* _Task item_: Look below for the line that contains "You are a computer-use", then copy it and each following line to the end of the records, minus any pictures.

* _Records provided_:
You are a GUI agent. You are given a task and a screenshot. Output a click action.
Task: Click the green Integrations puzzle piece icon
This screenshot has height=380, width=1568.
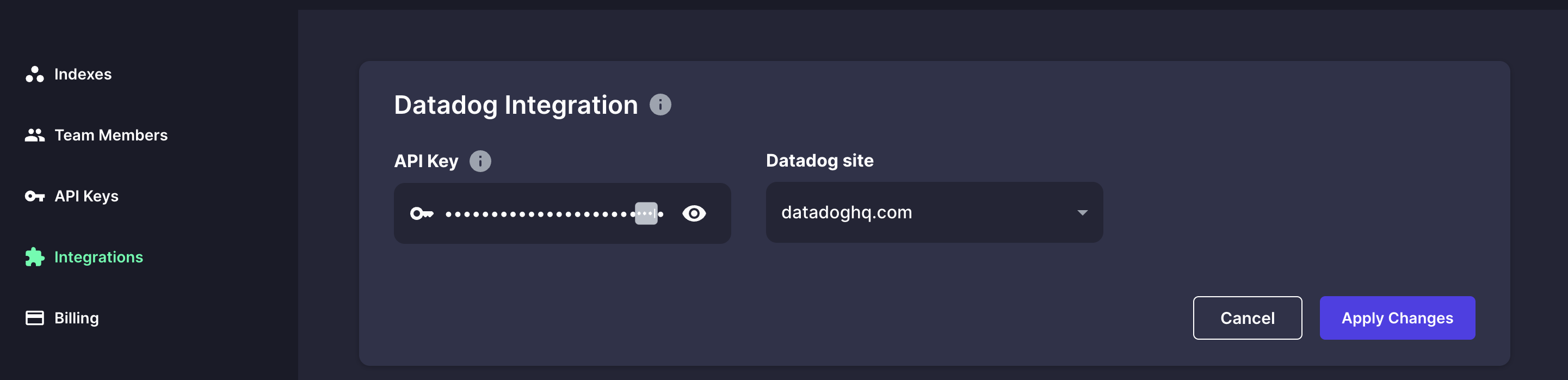(x=35, y=257)
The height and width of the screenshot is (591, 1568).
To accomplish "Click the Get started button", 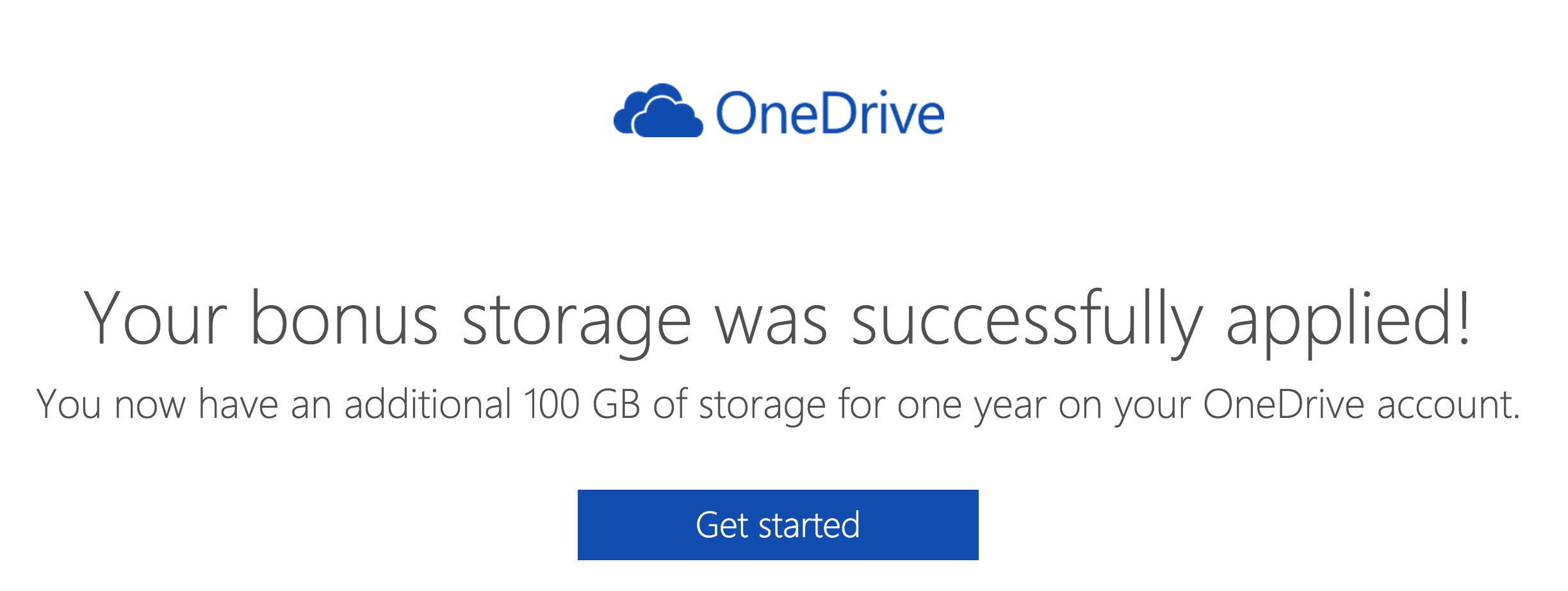I will tap(778, 524).
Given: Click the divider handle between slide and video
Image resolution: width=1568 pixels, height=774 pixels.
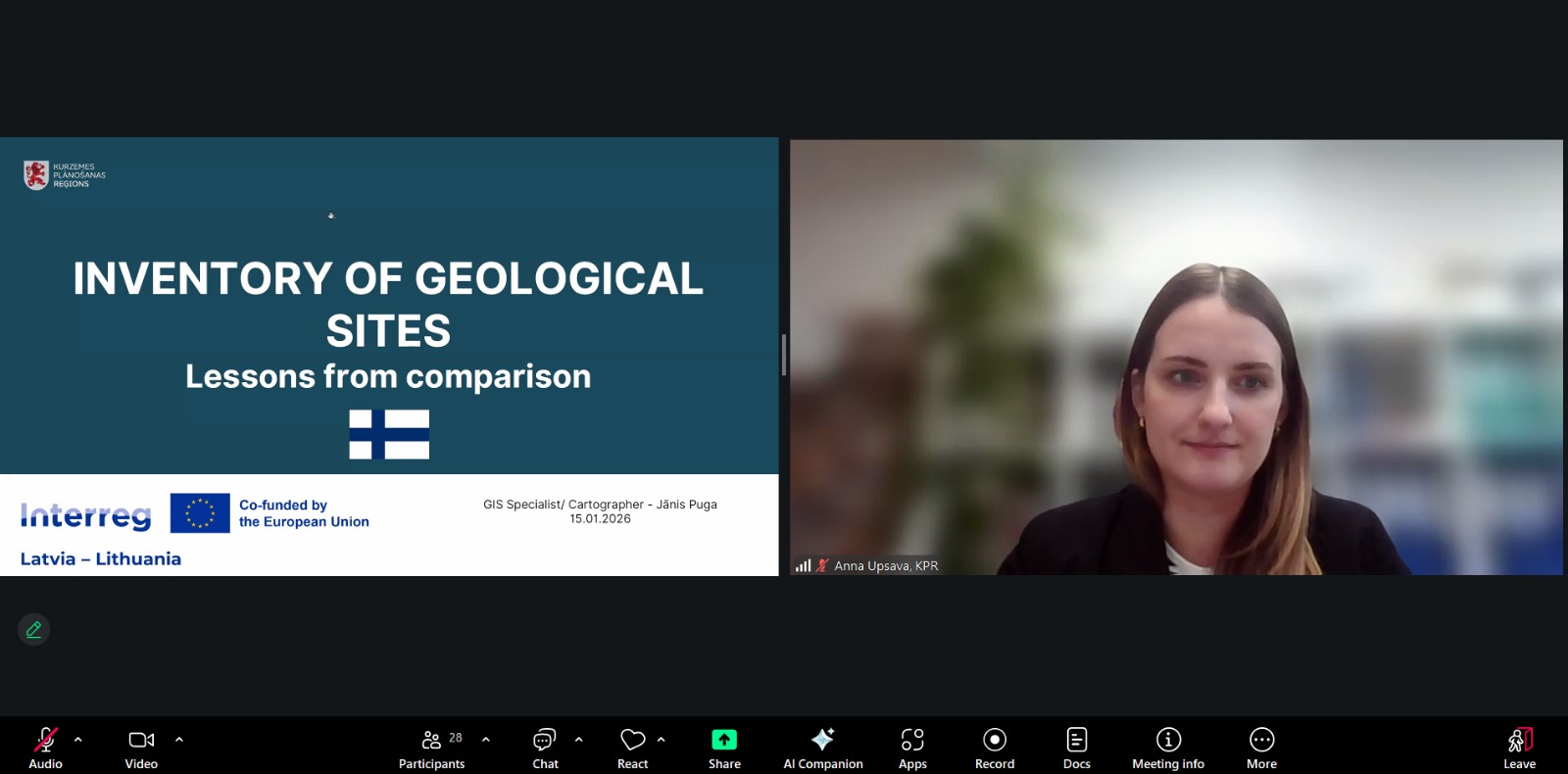Looking at the screenshot, I should pyautogui.click(x=784, y=355).
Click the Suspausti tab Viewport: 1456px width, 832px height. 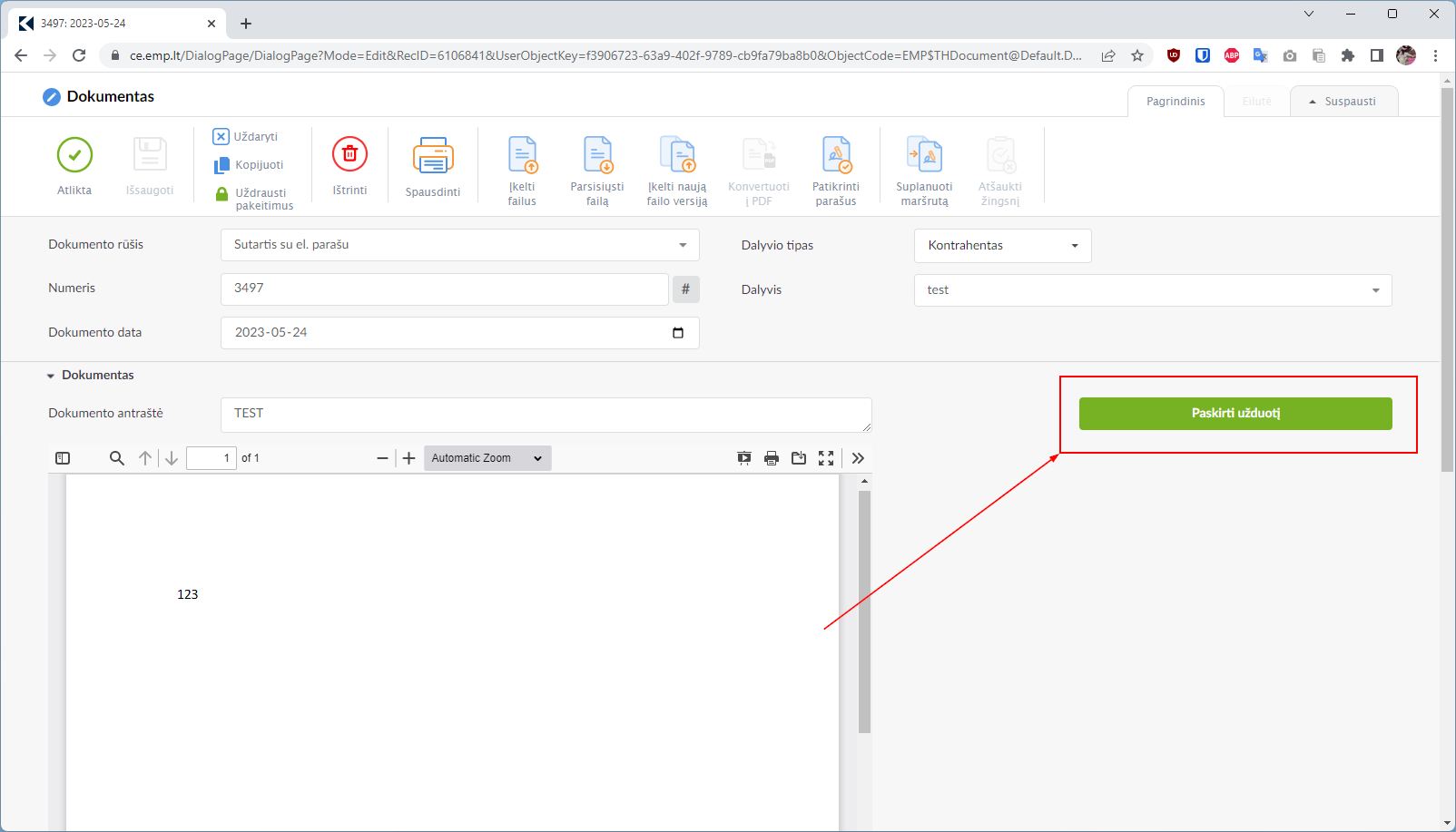pyautogui.click(x=1343, y=102)
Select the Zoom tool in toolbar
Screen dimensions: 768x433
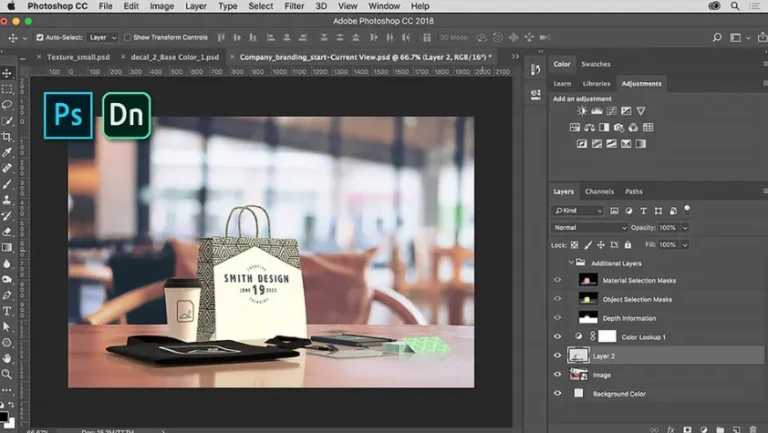(x=7, y=374)
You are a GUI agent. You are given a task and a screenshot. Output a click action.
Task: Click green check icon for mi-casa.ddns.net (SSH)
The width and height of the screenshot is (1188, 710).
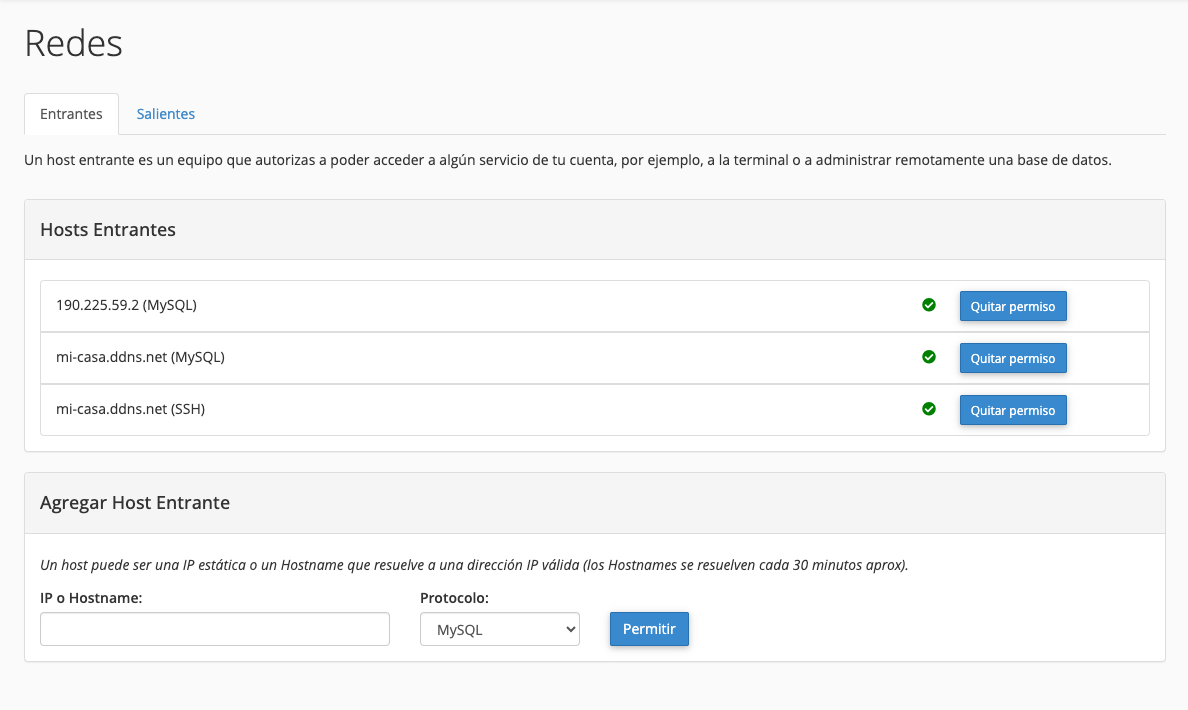tap(929, 409)
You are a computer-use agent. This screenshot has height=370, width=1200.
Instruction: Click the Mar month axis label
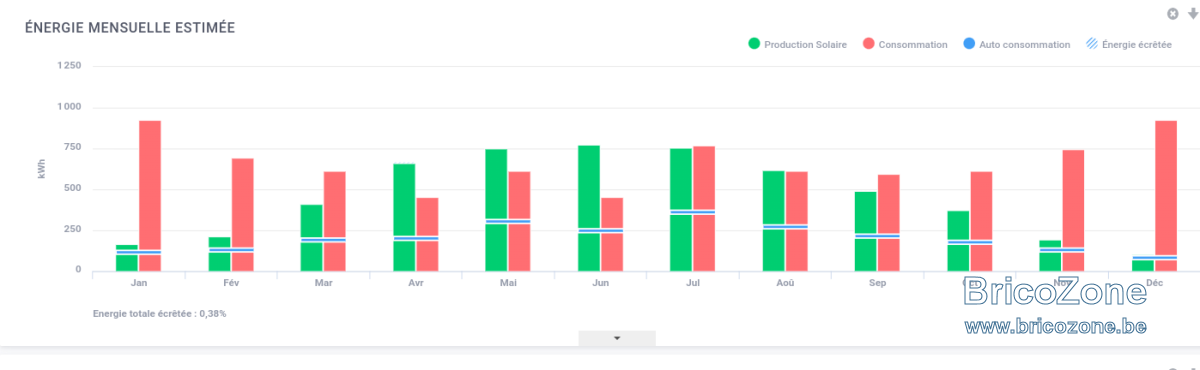coord(323,283)
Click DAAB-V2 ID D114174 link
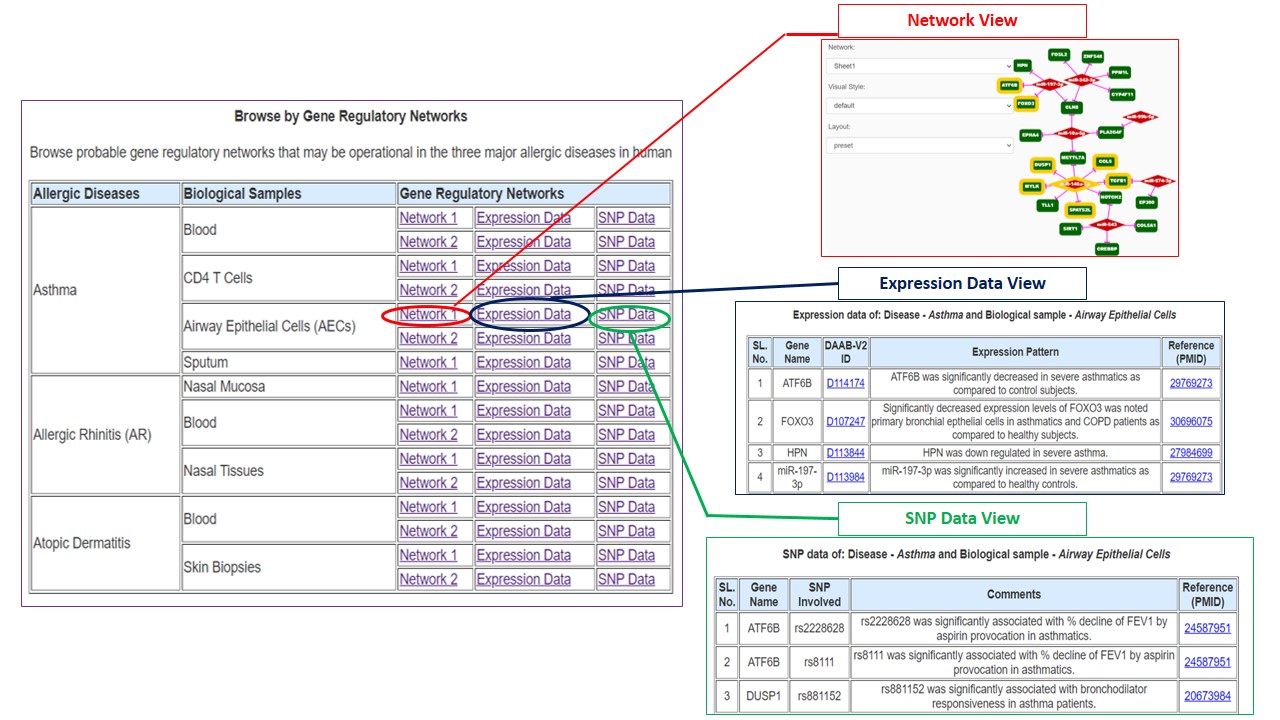 845,383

* _Result for this exercise_:
You are a computer-use agent. This screenshot has height=370, width=1200.
Instruction: Click the Mar month axis label
coord(323,283)
Click DAAB-V2 ID D114174 link
 845,383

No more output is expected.